PROBLEM = Exact wording is required: give all the records again, minus the pictures.

[INFORMATION SHOWN — start]

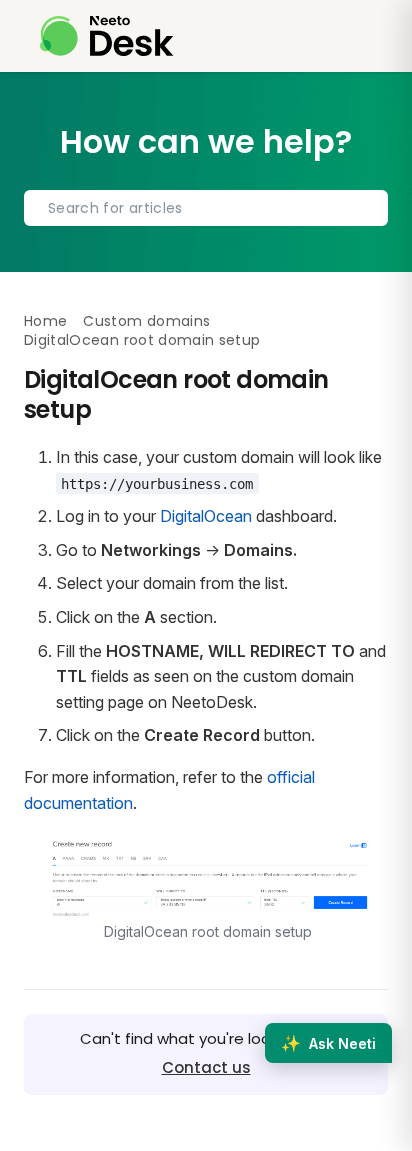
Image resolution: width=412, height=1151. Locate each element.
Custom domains (146, 321)
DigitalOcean (206, 516)
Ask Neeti (328, 1043)
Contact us (206, 1067)
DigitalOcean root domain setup (142, 340)
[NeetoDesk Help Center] (107, 36)
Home (45, 321)
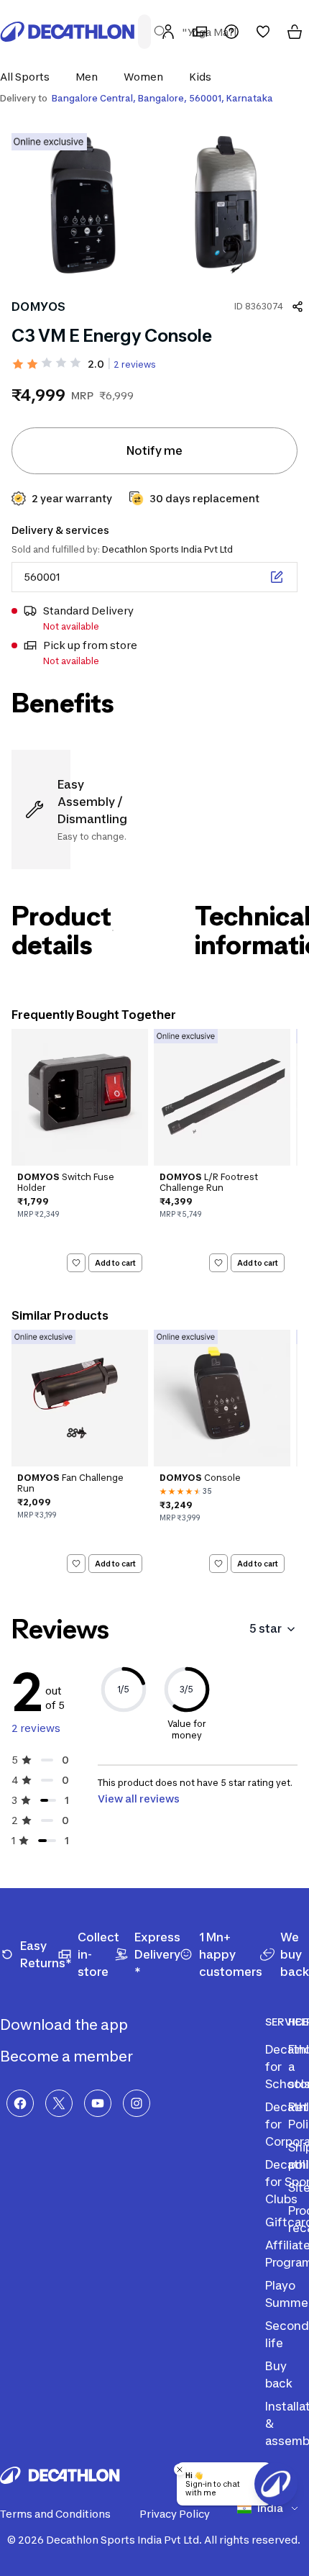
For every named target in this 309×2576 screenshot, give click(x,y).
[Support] (231, 32)
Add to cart (115, 1262)
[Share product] (297, 306)
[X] (59, 2103)
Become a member (68, 2056)
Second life (287, 2334)
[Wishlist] (263, 32)
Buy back (278, 2374)
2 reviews (135, 364)
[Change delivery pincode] (276, 577)
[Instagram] (136, 2103)
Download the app (65, 2024)
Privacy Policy (174, 2514)
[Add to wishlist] (76, 1262)
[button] (29, 76)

[INFORMATION SHOWN — finish]

PROBLEM SOLUTION =
Image resolution: width=412, height=1151. Locate each element.
Custom domains (146, 321)
DigitalOcean (206, 516)
Ask Neeti (328, 1043)
Contact us (206, 1067)
DigitalOcean root domain setup (142, 340)
[NeetoDesk Help Center] (107, 36)
Home (45, 321)
For every named target in this 309×2576 screenshot, give click(x,y).
[Support] (231, 32)
Add to cart (115, 1262)
[Share product] (297, 306)
[X] (59, 2103)
Become a member (68, 2056)
Second life (287, 2334)
[Wishlist] (263, 32)
Buy back (278, 2374)
2 reviews (135, 364)
[Change delivery pincode] (276, 577)
[Instagram] (136, 2103)
Download the app (65, 2024)
Privacy Policy (174, 2514)
[Add to wishlist] (76, 1262)
[button] (29, 76)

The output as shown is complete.